| School Daze |

School Daze: Teaching  

Now I’m back in high school, but on the other side of the desk 


As told to Perel Stone

Monday, September 13


 can’t believe I’m a teacher. After Mrs. Taub made such an enormous impact on my life, I wanted to be the kind of teacher who would always see the best in my students and make them feel special and cared about.

I often wonder what would have become of me if not for Mrs. Taub. My teachers in high school would never have believed I was once a girl who spent more time in the principal’s office than in the classroom, or that I ever hadn’t had friends.

I loved high school. A lot of teachers helped me believe in myself and they are role models for the kind of teacher I want to be. I’m blown away by the power a teacher has to affect her students, and I so badly want to use that influence in the best way possible.

I was lucky to nab one of the few teaching slots in my old high school after I got my teaching certification. Now I’m back in high school, but on the other side of the desk — as a teacher instead of as a student. No matter how busy I am, I try to be available for any girl who wants to talk to me, since I know how important it is.

Wednesday, February 2

Tzippy. If there was ever a student that needed someone to help her see her own worth, Tzippy certainly fits the bill.

Before I entered Tzippy’s classroom I was warned: she hated school and made sure everyone knew it. She would challenge every point teachers brought up in class. And she was mean; other girls were afraid to disagree with her.

Lucky for me, all I had to teach Tzippy’s class was math. Tzippy made it clear that she didn’t like math, but there wasn’t much for her to argue with me about the material I was teaching.

But today her class started discussing Purim costume themes for the school Purim chagigah. She had some ideas that weren’t so appropriate and I had to say that they wouldn’t work. Boy, did I get to see what the other teachers were talking about! “Why can’t we dress up the way we want to? There’s nothing wrong with these ideas!” Tzippy shouted.
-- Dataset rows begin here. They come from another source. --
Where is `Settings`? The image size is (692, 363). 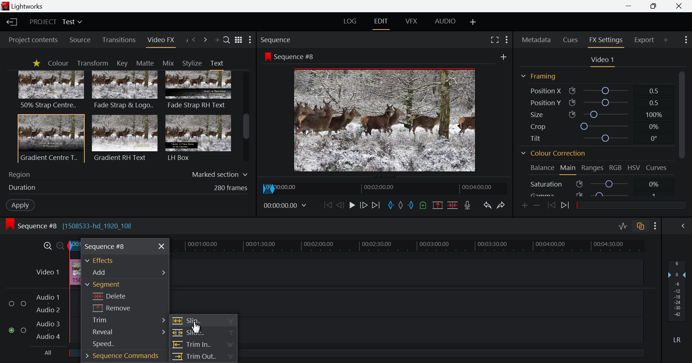 Settings is located at coordinates (506, 39).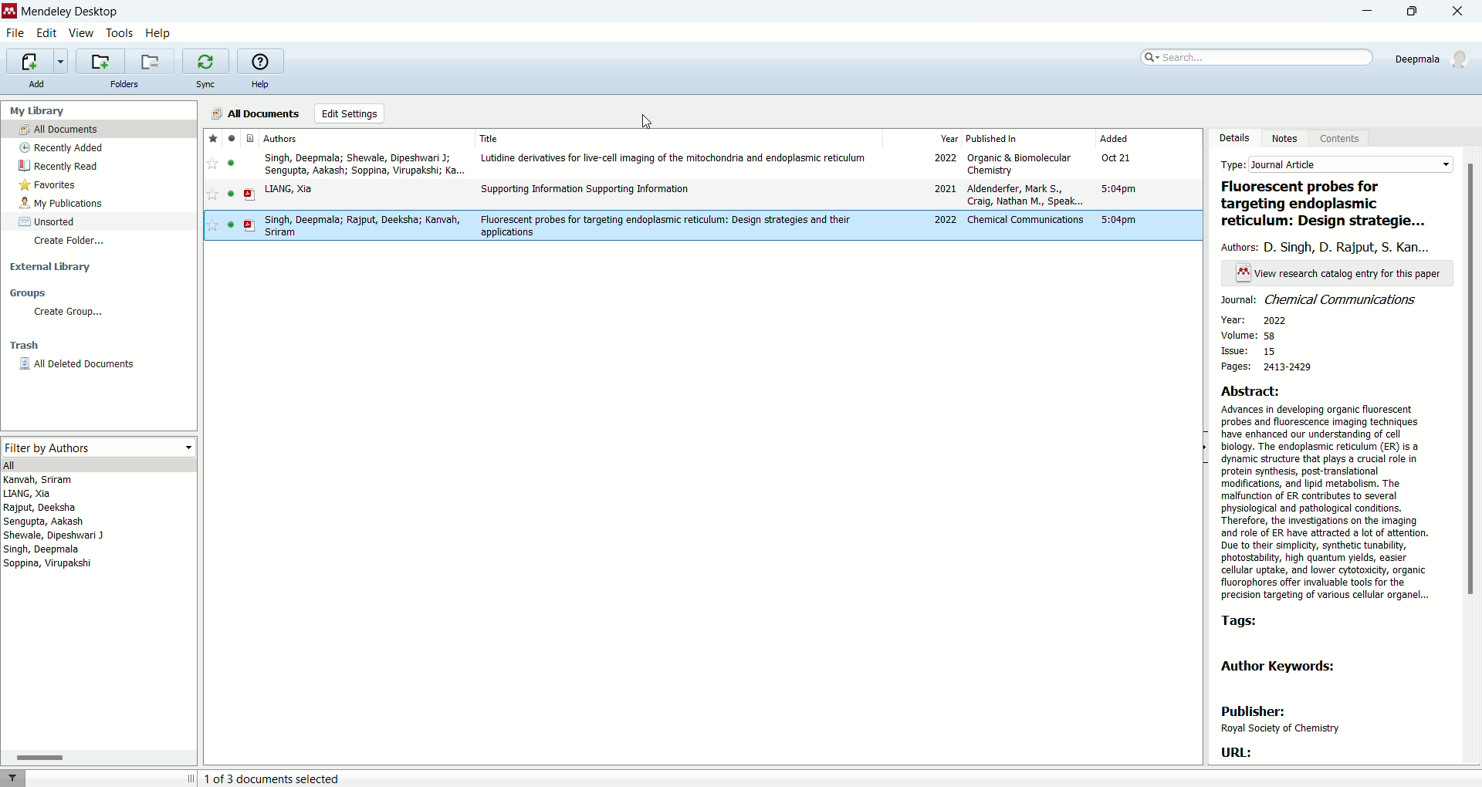  What do you see at coordinates (37, 83) in the screenshot?
I see `add` at bounding box center [37, 83].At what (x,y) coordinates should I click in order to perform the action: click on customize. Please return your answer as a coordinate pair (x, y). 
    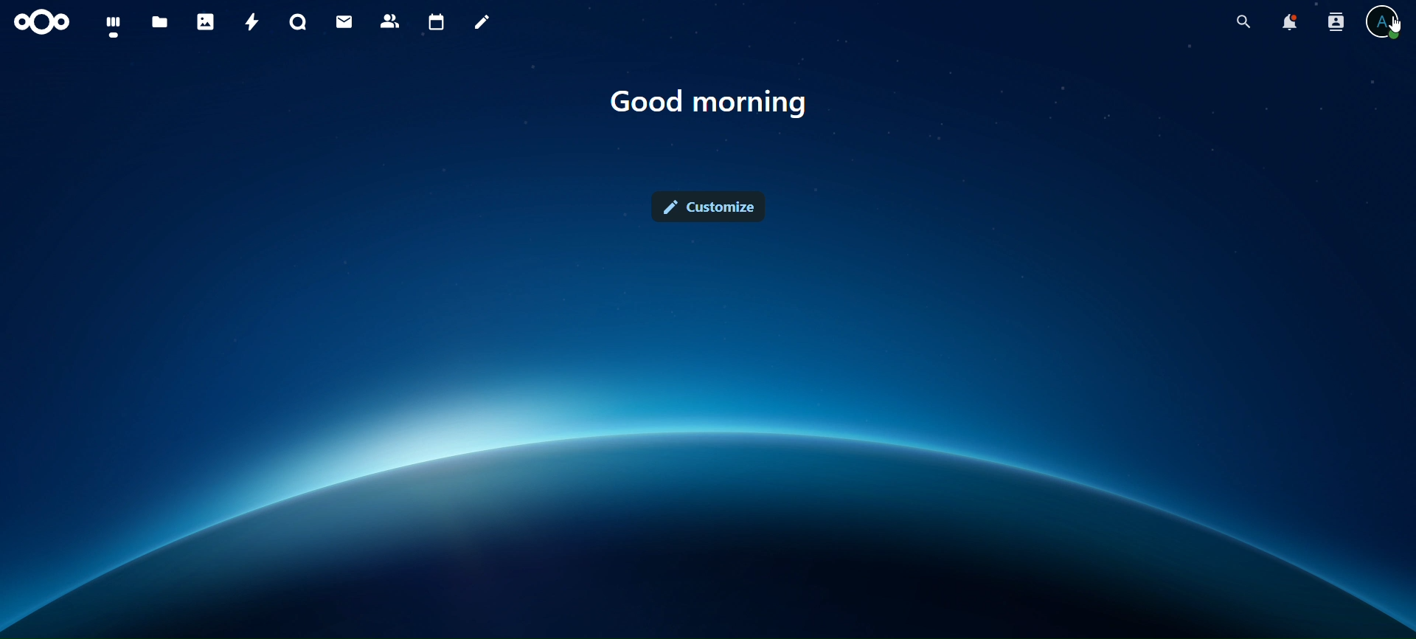
    Looking at the image, I should click on (711, 209).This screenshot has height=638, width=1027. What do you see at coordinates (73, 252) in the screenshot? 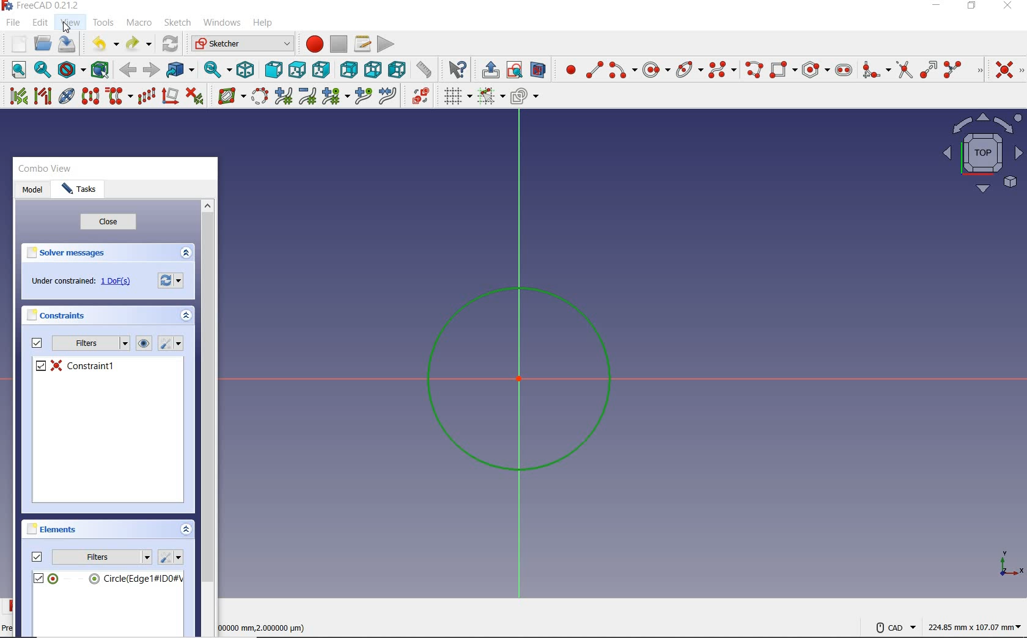
I see `solver messages` at bounding box center [73, 252].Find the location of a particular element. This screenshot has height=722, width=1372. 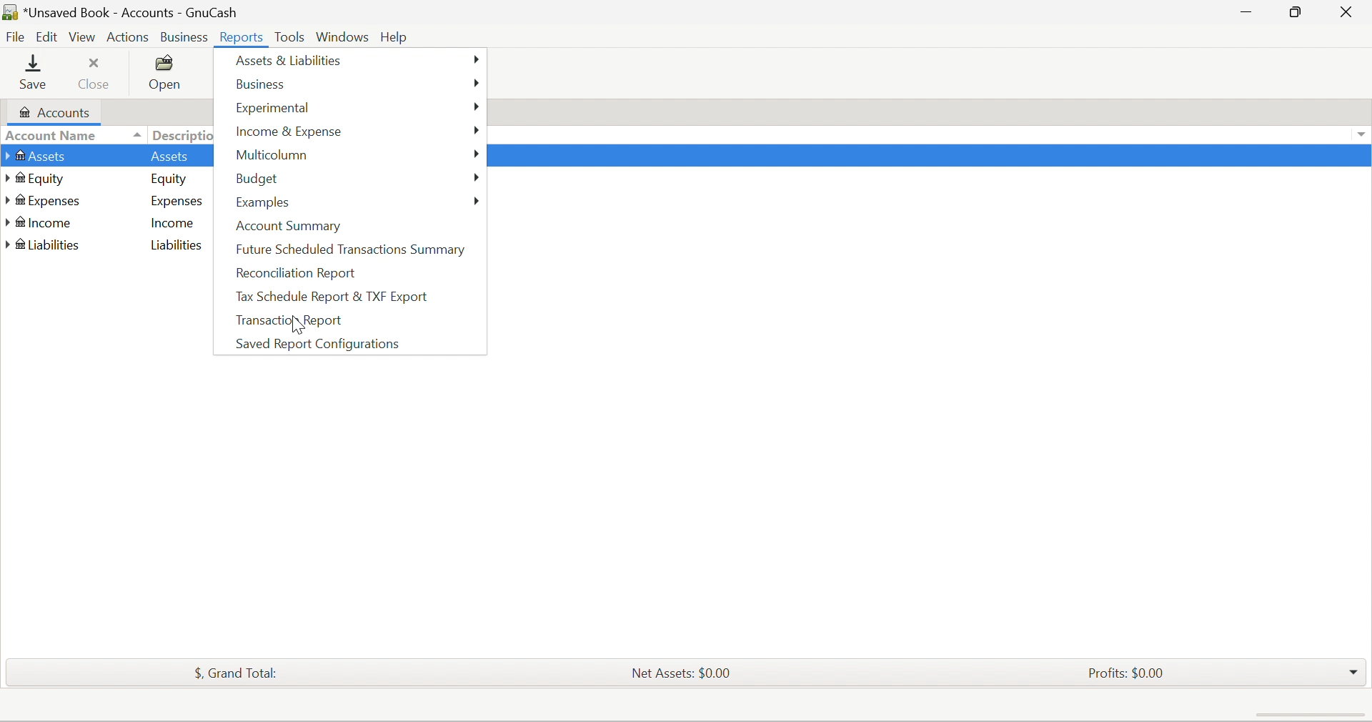

Asets is located at coordinates (171, 158).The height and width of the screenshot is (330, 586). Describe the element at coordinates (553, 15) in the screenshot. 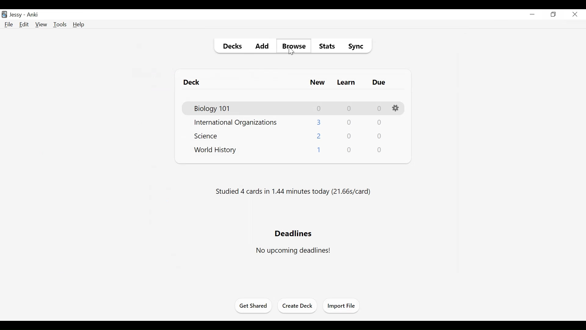

I see `Restore` at that location.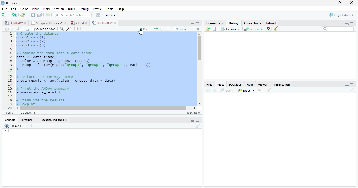 Image resolution: width=358 pixels, height=188 pixels. What do you see at coordinates (15, 15) in the screenshot?
I see `Create a Project` at bounding box center [15, 15].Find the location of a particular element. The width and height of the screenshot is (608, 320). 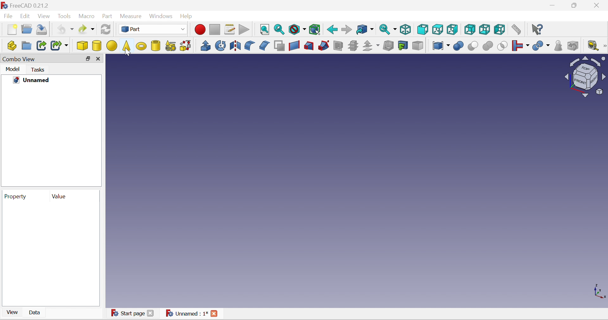

Redo is located at coordinates (86, 31).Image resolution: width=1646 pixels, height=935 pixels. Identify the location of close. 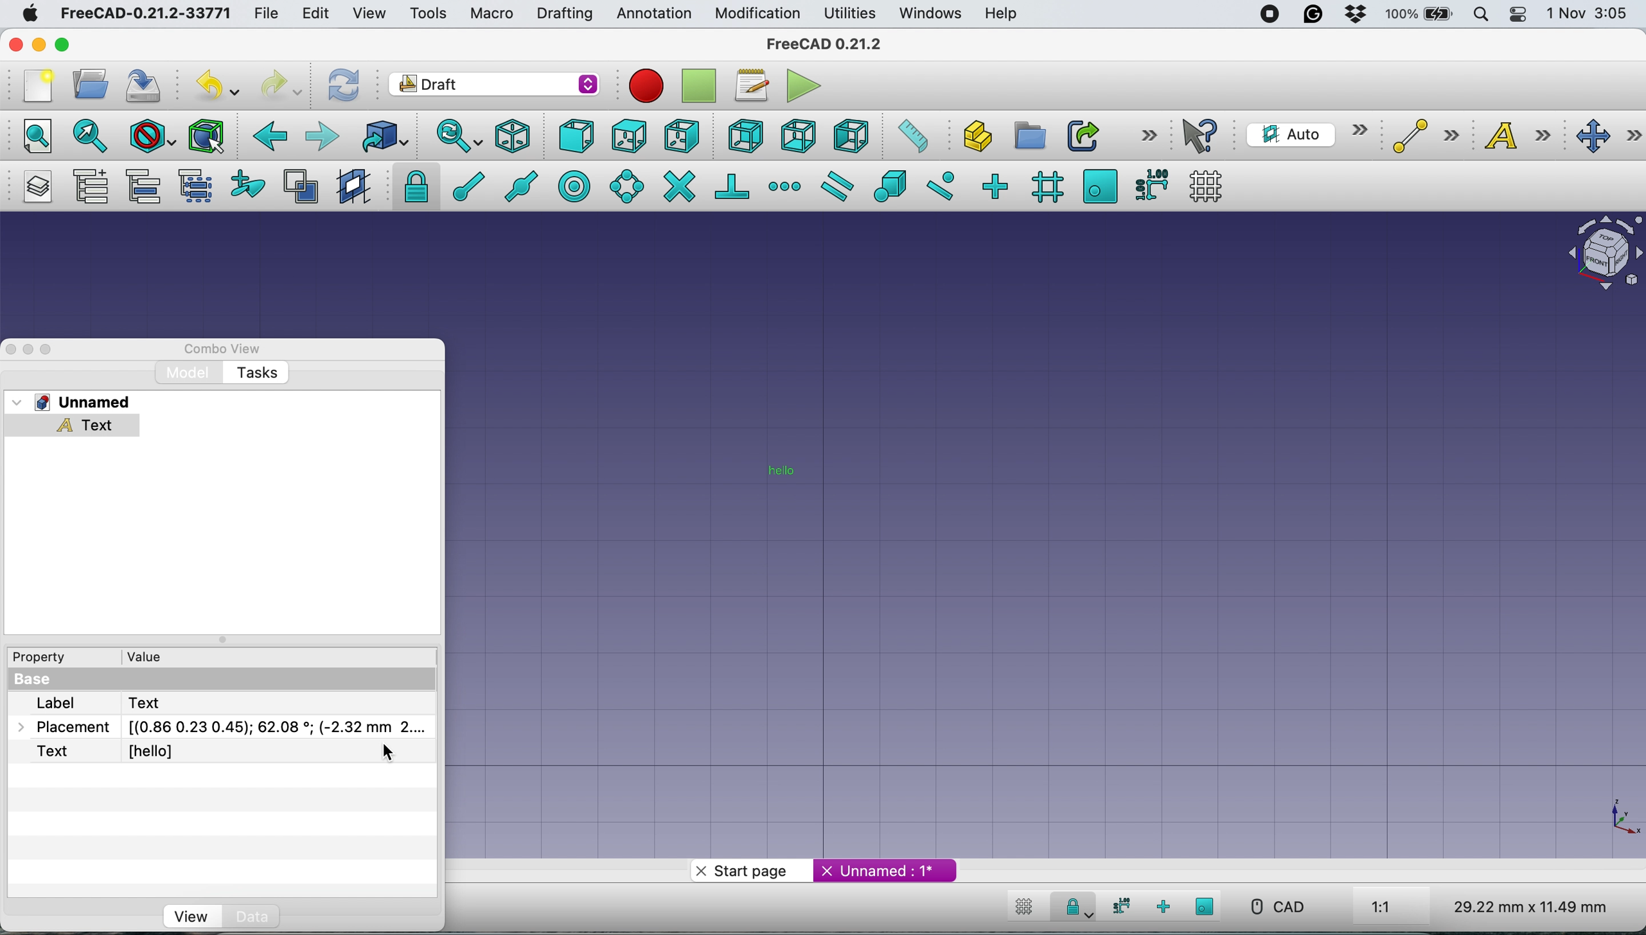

I told her I understood she was frustrated, and she could dress up however she wanted to with her own family for Purim, but there were some things we couldn’t allow in school.

If I thought that would end the discussion, I was wrong. No matter what I said, Tzippy came up with something else to argue about.

I had a bigger issue to deal with than Purim costumes, though. Some other teachers and I were planning a thoughtful program for the girls about the influences we expose ourselves to, and developing our sensitivities.

If we even tried to bring up such topics in a room with Tzippy present, there wasn’t much chance of anyone gaining anything.

Mrs. Staller is the mechaneches in charge of the entire grade, so I asked her how she thought we should handle it.

“Tzippy will do her best to ruin the entire program. I think you should speak to her ahead of time and let her know it’s not a program she would appreciate, and she shouldn’t come. We won’t penalize her for missing it,” Mrs. Staller told me.

But I just couldn’t do that. No matter how much trouble Tzippy caused, I couldn’t tell her she wasn’t welcome at a school program. I got permission from Mrs. Staller to try another way.

There must be a way to bring out a better side in Tzippy, and I just have to figure out what it is.